Im letzten Jahr haben der Photovoltaik-Boom sowie ein Plus bei der Windkraft den erneuerbaren Anteil der österreichischen Stromerzeugung im vergangenen Jahr auf 87 Prozent (2022: 78 Prozent) steigen lassen.
Das teilte das Umweltministerium am Freitag mit Verweis auf Hochrechnungen des Fraunhofer Instituts mit. Im EU-Vergleich rangiere Österreich 2023 auf Rang zwei hinter Luxemburg (89,6 Prozent). Dahinter folgen Litauen (80,2 Prozent) und Dänemark (81,5 Prozent).
Das Plus ist nach Ministeriumsangaben vor allem aus dem deutlichen Anstieg bei der Photovoltaik zurückzuführen. Deren Anteil an der Stromerzeugung habe sich von 0,98 Terawattstunden (TWh) 2022 auf 2,35 TWh im Jahr 2023 mehr als verdoppelt. Damit trage Photovoltaik nun 4,4 Prozent zur österreichischen Stromerzeugung bei. Zu einem großen Teil werde sich der jüngste Photovoltaik-Zubau aber erst heuer zeigen.

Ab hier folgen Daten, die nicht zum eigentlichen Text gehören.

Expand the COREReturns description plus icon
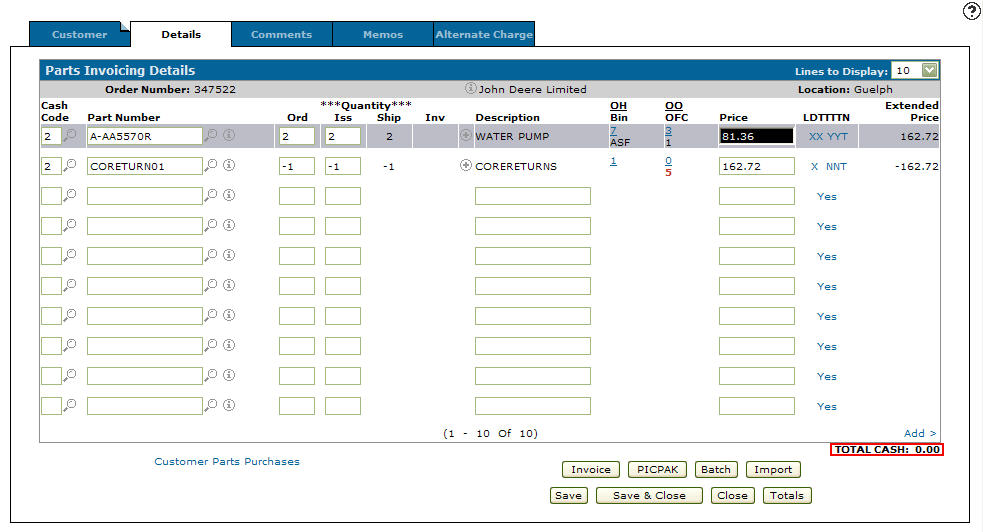 (465, 166)
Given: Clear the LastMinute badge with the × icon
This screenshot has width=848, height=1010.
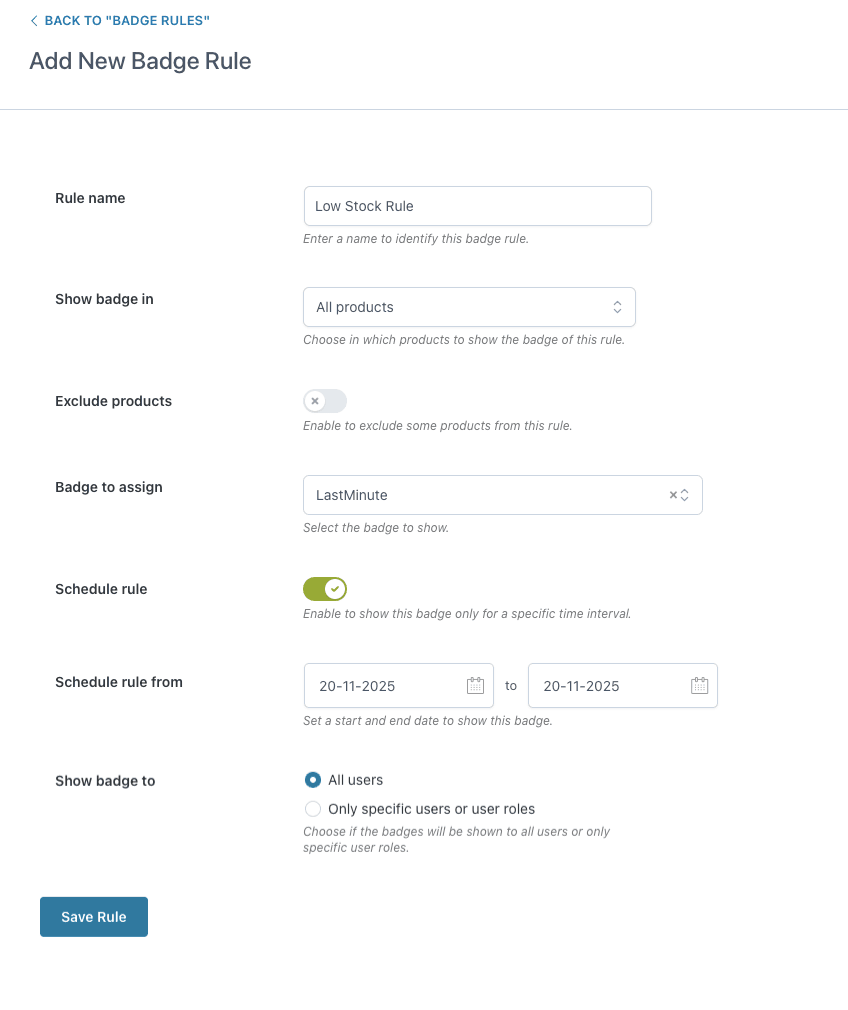Looking at the screenshot, I should [673, 494].
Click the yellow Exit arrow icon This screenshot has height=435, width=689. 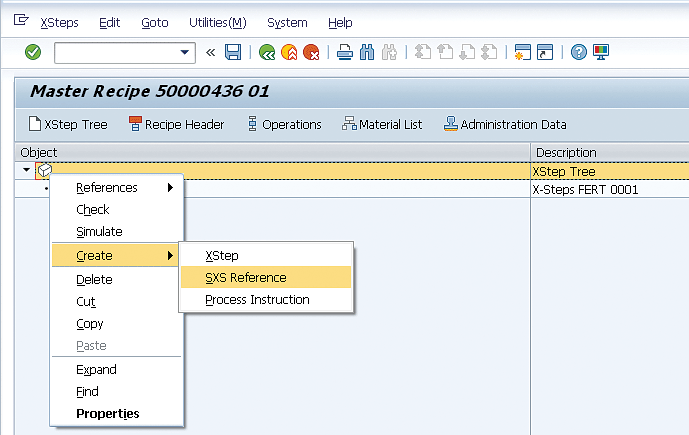click(x=289, y=52)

Zugenommen hat den Angaben zufolge auch der Anteil der Windkraft an der Stromerzeugung: Er stieg von 7,19 TWh im Jahr 2022 auf 8,26 TWh im vergangen Jahr. Die Windkraft habe damit erstmals zu mehr als 15 Prozent zur österreichischen Stromerzeugung beigetragen.